▶ Task
Replace "menu" with "dropdown" everywhere in the data below, and give all the lines again with nothing else changed.

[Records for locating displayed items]

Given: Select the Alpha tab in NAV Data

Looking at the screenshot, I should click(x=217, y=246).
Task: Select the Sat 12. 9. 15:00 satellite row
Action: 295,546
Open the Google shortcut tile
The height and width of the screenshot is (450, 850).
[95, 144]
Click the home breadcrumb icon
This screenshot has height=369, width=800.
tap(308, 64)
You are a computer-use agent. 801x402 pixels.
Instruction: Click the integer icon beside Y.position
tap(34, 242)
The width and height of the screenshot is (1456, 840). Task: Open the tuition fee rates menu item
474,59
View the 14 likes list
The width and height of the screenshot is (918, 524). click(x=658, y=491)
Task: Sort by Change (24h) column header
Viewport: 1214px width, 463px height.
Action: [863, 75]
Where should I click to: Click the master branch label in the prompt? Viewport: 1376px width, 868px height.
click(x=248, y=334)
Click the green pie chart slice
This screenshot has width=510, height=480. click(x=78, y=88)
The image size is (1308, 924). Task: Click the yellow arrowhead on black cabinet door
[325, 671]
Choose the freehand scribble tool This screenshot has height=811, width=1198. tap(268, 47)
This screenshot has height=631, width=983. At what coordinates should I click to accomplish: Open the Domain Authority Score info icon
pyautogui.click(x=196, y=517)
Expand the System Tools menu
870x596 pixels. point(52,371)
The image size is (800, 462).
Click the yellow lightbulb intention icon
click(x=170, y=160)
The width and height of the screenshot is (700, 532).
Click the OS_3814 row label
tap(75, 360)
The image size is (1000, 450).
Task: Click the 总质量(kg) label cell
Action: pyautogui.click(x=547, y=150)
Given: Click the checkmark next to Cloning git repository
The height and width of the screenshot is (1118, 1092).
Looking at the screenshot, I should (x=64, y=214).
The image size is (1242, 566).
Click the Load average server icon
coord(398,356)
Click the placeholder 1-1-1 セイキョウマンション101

▶ Exercise output
Given: Select the Alpha tab in NAV Data

Looking at the screenshot, I should click(x=217, y=246).
Task: Select the Sat 12. 9. 15:00 satellite row
Action: 295,546
Open the Google shortcut tile
The height and width of the screenshot is (450, 850).
[95, 144]
Click the home breadcrumb icon
This screenshot has height=369, width=800.
tap(308, 64)
You are a computer-use agent. 801x402 pixels.
Instruction: Click the integer icon beside Y.position
tap(34, 242)
The width and height of the screenshot is (1456, 840). Task: Open the tuition fee rates dropdown item
474,59
View the 14 likes list
The width and height of the screenshot is (918, 524). click(x=658, y=491)
Task: Sort by Change (24h) column header
Viewport: 1214px width, 463px height.
Action: [863, 75]
Where should I click to: Click the master branch label in the prompt? Viewport: 1376px width, 868px height.
click(x=248, y=334)
Click the green pie chart slice
This screenshot has width=510, height=480. click(x=78, y=88)
The image size is (1308, 924). Task: Click the yellow arrowhead on black cabinet door
[325, 671]
Choose the freehand scribble tool This screenshot has height=811, width=1198. tap(268, 47)
This screenshot has height=631, width=983. At what coordinates should I click to accomplish: Open the Domain Authority Score info icon
pyautogui.click(x=196, y=517)
Expand the System Tools dropdown
870x596 pixels. point(52,371)
The image size is (800, 462).
Click the yellow lightbulb intention icon
click(x=170, y=160)
The width and height of the screenshot is (700, 532).
Click the OS_3814 row label
tap(75, 360)
The image size is (1000, 450).
Task: Click the 总质量(kg) label cell
Action: pyautogui.click(x=547, y=150)
Given: Click the checkmark next to Cloning git repository
The height and width of the screenshot is (1118, 1092).
Looking at the screenshot, I should (x=64, y=214).
The image size is (1242, 566).
Click the Load average server icon
coord(398,356)
Click the placeholder 1-1-1 セイキョウマンション101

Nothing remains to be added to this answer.